About this exercise
Revise the data below so that every "Locate an element on the screen" becomes "Find an element in the screenshot", with nothing else changed.

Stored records

>>>

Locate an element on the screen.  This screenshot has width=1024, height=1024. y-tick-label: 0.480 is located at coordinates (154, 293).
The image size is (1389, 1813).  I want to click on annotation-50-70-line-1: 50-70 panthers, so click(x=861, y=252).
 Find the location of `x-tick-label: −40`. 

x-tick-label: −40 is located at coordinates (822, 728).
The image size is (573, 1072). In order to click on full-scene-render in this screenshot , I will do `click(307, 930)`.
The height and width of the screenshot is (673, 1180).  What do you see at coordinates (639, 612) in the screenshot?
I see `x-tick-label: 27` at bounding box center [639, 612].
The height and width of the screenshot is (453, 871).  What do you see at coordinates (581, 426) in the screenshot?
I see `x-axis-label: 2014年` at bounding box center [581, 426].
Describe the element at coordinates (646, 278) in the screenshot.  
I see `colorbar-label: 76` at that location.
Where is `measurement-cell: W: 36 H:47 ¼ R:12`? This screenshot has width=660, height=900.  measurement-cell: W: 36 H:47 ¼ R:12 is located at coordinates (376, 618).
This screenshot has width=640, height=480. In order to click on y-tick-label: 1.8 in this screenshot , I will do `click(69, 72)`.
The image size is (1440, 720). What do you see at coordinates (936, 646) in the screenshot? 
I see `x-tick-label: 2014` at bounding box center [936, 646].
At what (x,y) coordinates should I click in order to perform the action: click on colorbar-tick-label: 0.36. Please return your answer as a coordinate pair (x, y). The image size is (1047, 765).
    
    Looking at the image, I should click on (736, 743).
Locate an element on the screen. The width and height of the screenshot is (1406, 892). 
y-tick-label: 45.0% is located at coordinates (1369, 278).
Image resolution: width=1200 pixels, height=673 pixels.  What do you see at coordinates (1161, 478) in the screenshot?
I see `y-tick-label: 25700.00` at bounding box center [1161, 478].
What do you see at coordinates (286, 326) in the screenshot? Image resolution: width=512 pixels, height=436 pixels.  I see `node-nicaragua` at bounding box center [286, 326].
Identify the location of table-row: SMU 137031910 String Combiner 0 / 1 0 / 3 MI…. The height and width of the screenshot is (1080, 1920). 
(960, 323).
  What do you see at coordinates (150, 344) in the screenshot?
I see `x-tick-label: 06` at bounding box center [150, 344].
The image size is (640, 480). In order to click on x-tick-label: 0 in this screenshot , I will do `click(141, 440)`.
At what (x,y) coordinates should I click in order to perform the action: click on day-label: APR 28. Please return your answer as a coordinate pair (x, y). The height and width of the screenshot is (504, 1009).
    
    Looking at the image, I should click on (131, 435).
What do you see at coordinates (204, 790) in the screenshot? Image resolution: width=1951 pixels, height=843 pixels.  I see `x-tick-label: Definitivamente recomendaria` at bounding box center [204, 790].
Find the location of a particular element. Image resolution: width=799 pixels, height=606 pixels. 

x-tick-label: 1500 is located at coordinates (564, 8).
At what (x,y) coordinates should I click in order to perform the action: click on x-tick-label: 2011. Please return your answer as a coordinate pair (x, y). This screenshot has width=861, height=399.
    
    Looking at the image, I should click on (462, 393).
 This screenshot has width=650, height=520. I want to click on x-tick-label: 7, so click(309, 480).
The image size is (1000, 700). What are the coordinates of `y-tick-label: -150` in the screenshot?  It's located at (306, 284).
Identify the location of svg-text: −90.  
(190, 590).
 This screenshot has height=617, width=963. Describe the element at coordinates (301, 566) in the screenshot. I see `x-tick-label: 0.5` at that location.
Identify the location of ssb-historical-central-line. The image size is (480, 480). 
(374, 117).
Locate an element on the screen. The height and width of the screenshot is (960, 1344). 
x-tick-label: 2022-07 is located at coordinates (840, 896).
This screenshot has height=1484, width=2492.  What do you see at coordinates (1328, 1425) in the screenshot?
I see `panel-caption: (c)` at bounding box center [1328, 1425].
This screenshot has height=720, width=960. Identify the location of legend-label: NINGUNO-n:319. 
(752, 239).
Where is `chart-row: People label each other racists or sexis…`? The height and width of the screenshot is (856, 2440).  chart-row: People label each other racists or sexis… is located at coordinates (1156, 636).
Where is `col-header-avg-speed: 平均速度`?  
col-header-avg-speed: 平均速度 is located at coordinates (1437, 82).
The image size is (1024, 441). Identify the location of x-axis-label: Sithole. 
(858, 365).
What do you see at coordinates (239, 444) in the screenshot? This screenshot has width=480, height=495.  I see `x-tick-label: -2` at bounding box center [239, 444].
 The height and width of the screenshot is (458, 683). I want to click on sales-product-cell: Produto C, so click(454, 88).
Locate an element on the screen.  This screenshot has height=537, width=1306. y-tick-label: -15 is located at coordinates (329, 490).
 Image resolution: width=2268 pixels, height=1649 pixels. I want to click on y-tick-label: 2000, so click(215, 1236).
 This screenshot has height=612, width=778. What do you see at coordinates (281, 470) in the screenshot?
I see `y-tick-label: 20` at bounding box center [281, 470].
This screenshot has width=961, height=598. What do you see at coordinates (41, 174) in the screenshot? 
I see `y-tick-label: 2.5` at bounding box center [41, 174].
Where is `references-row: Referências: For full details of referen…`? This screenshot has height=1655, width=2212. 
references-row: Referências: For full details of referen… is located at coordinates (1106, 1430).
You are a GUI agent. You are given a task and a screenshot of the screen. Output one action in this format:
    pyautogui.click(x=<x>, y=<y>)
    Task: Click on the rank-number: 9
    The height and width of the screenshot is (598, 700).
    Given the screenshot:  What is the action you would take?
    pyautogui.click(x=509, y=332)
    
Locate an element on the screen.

<<<

Answer to the problem
Find an element in the screenshot.  This screenshot has width=1024, height=1024. y-tick-label: 0.480 is located at coordinates (154, 293).
The image size is (1389, 1813).  I want to click on annotation-50-70-line-1: 50-70 panthers, so click(x=861, y=252).
 Find the location of `x-tick-label: −40`. 

x-tick-label: −40 is located at coordinates (822, 728).
The image size is (573, 1072). In order to click on full-scene-render in this screenshot , I will do `click(307, 930)`.
The height and width of the screenshot is (673, 1180).  What do you see at coordinates (639, 612) in the screenshot?
I see `x-tick-label: 27` at bounding box center [639, 612].
The height and width of the screenshot is (453, 871).  What do you see at coordinates (581, 426) in the screenshot?
I see `x-axis-label: 2014年` at bounding box center [581, 426].
Describe the element at coordinates (646, 278) in the screenshot.  
I see `colorbar-label: 76` at that location.
Where is `measurement-cell: W: 36 H:47 ¼ R:12`? This screenshot has width=660, height=900.  measurement-cell: W: 36 H:47 ¼ R:12 is located at coordinates (376, 618).
This screenshot has width=640, height=480. In order to click on y-tick-label: 1.8 in this screenshot , I will do `click(69, 72)`.
The image size is (1440, 720). What do you see at coordinates (936, 646) in the screenshot? 
I see `x-tick-label: 2014` at bounding box center [936, 646].
At what (x,y) coordinates should I click in order to perform the action: click on colorbar-tick-label: 0.36. Please return your answer as a coordinate pair (x, y). The image size is (1047, 765).
    
    Looking at the image, I should click on (736, 743).
Find an element in the screenshot. The width and height of the screenshot is (1406, 892). 
y-tick-label: 45.0% is located at coordinates (1369, 278).
Image resolution: width=1200 pixels, height=673 pixels.  What do you see at coordinates (1161, 478) in the screenshot?
I see `y-tick-label: 25700.00` at bounding box center [1161, 478].
What do you see at coordinates (286, 326) in the screenshot? Image resolution: width=512 pixels, height=436 pixels.  I see `node-nicaragua` at bounding box center [286, 326].
Identify the location of table-row: SMU 137031910 String Combiner 0 / 1 0 / 3 MI…. The height and width of the screenshot is (1080, 1920). 
(960, 323).
  What do you see at coordinates (150, 344) in the screenshot?
I see `x-tick-label: 06` at bounding box center [150, 344].
The image size is (640, 480). In order to click on x-tick-label: 0 in this screenshot , I will do `click(141, 440)`.
At what (x,y) coordinates should I click in order to perform the action: click on day-label: APR 28. Please return your answer as a coordinate pair (x, y). The height and width of the screenshot is (504, 1009).
    
    Looking at the image, I should click on (131, 435).
What do you see at coordinates (204, 790) in the screenshot? Image resolution: width=1951 pixels, height=843 pixels.  I see `x-tick-label: Definitivamente recomendaria` at bounding box center [204, 790].
Find the location of a particular element. Image resolution: width=799 pixels, height=606 pixels. 

x-tick-label: 1500 is located at coordinates (564, 8).
At what (x,y) coordinates should I click in order to perform the action: click on x-tick-label: 2011. Please return your answer as a coordinate pair (x, y). This screenshot has width=861, height=399.
    
    Looking at the image, I should click on (462, 393).
 This screenshot has width=650, height=520. I want to click on x-tick-label: 7, so click(309, 480).
The image size is (1000, 700). What are the coordinates of `y-tick-label: -150` in the screenshot?  It's located at (306, 284).
Identify the location of svg-text: −90.  
(190, 590).
 This screenshot has height=617, width=963. Describe the element at coordinates (301, 566) in the screenshot. I see `x-tick-label: 0.5` at that location.
Identify the location of ssb-historical-central-line. The image size is (480, 480). 
(374, 117).
Find an element in the screenshot. The height and width of the screenshot is (960, 1344). 
x-tick-label: 2022-07 is located at coordinates (840, 896).
This screenshot has height=1484, width=2492.  What do you see at coordinates (1328, 1425) in the screenshot?
I see `panel-caption: (c)` at bounding box center [1328, 1425].
This screenshot has height=720, width=960. Identify the location of legend-label: NINGUNO-n:319. 
(752, 239).
Where is `chart-row: People label each other racists or sexis…`? The height and width of the screenshot is (856, 2440).  chart-row: People label each other racists or sexis… is located at coordinates (1156, 636).
Where is `col-header-avg-speed: 平均速度`?  
col-header-avg-speed: 平均速度 is located at coordinates (1437, 82).
The image size is (1024, 441). Identify the location of x-axis-label: Sithole. 
(858, 365).
What do you see at coordinates (239, 444) in the screenshot? This screenshot has width=480, height=495.  I see `x-tick-label: -2` at bounding box center [239, 444].
 The height and width of the screenshot is (458, 683). I want to click on sales-product-cell: Produto C, so click(454, 88).
Find an element in the screenshot.  This screenshot has height=537, width=1306. y-tick-label: -15 is located at coordinates (329, 490).
 Image resolution: width=2268 pixels, height=1649 pixels. I want to click on y-tick-label: 2000, so click(215, 1236).
 This screenshot has height=612, width=778. What do you see at coordinates (281, 470) in the screenshot?
I see `y-tick-label: 20` at bounding box center [281, 470].
This screenshot has width=961, height=598. What do you see at coordinates (41, 174) in the screenshot? 
I see `y-tick-label: 2.5` at bounding box center [41, 174].
Where is `references-row: Referências: For full details of referen…`? This screenshot has height=1655, width=2212. 
references-row: Referências: For full details of referen… is located at coordinates (1106, 1430).
You are a GUI agent. You are given a task and a screenshot of the screen. Output one action in this format:
    pyautogui.click(x=<x>, y=<y>)
    Task: Click on the rank-number: 9
    The height and width of the screenshot is (598, 700).
    Given the screenshot:  What is the action you would take?
    pyautogui.click(x=509, y=332)
    
Find an element in the screenshot.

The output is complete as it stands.